## DIRECTION
Extend the walkthrough on reducing the cardinality of k8s.container.restarts with metrics pipeline management, picking up after its final step.

## DOCUMENT EXTRACT
>> Begin

Summarizing high-cardinality metrics by using metrics pipeline management
You are a site reliability engineer (SRE) for your organization in charge of monitoring observability ingest usage for your team. You need to make sure you stay within your company’s budget.
You notice your team's metrics usage has recently increased. You obtain a detailed metrics usage report that gives you insights into the metrics volume, high cardinality dimensions, usage of the metrics in charts and detectors, and distribution of metrics.
The metrics usage report shows your team sends 128 metric time series (MTS) for the k8s.container.restarts
metric to Splunk Observability Cloud. You know based on discussions with your team that not all the data is necessary at full granularity. To understand more about the cardinality of different dimensions, you review the report and notice that the container.id
dimension is the highest cardinality dimension for k8s.container.restarts
.
You know your team cares most about Kubernetes (k8s) container names when it comes to k8s restarts, so they only need to monitor the k8s.container.names
dimension. The container.id
dimension is not information they need to monitor.
You need to discard the container.id
from the data being sent to Splunk Observability Cloud.
Solution
In Splunk Observability Cloud, you can use metrics pipeline management to create an aggregation rule that reduces the cardinality of k8s.container.restarts
by keeping the k8s.container.names
dimension and discarding container.id
.
- In the left navigation pane, click Metrics Pipeline Management, then + Create new rules.
- Search for the
k8s.container.restarts
metric and click OK. - Click Add aggregation rule.
- Under Show related dimensions, select container.id.
- In Specify dimensions, select Drop.

>> End

## DATA LINES
>> Begin

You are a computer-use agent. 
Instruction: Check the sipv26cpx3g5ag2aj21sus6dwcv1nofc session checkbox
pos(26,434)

>> End
>> Begin

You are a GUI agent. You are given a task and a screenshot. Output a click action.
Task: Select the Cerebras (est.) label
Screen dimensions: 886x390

>> End

## OUTPUT FOR THIS EXERCISE
- In the New aggregated metric name field, enter
k8s.container.restarts_name
and click Generate Name. - Next, download the list of charts and detectors that use the
k8s.container.restarts
metric. Click View list of charts and detectors and then, in the pop-up window, click Download. - For each chart and detector identified in the list, replace
k8s.container.restarts
withk8s.container.restarts_name
by editing the associated chart and detector in Splunk Observability Cloud. You now have a new aggregatedk8s.container.restarts_name
metric that yields an acceptable MTS level. - You can now drop the unaggregated raw metric that the team no longer needs to monitor. Do this by selecting
k8s.container.restarts
on the Metrics Pipeline Management page to view current rules for the metric, and change Keep data to Drop data. Then click Save. - Verify the new metric volume after dropping the data you don’t need, and save the rules.
By combining aggregation and data dropping rules, you have successfully summarized a high cardinality metric, creating a more focused monitoring experience for your team while minimizing storage costs for the company.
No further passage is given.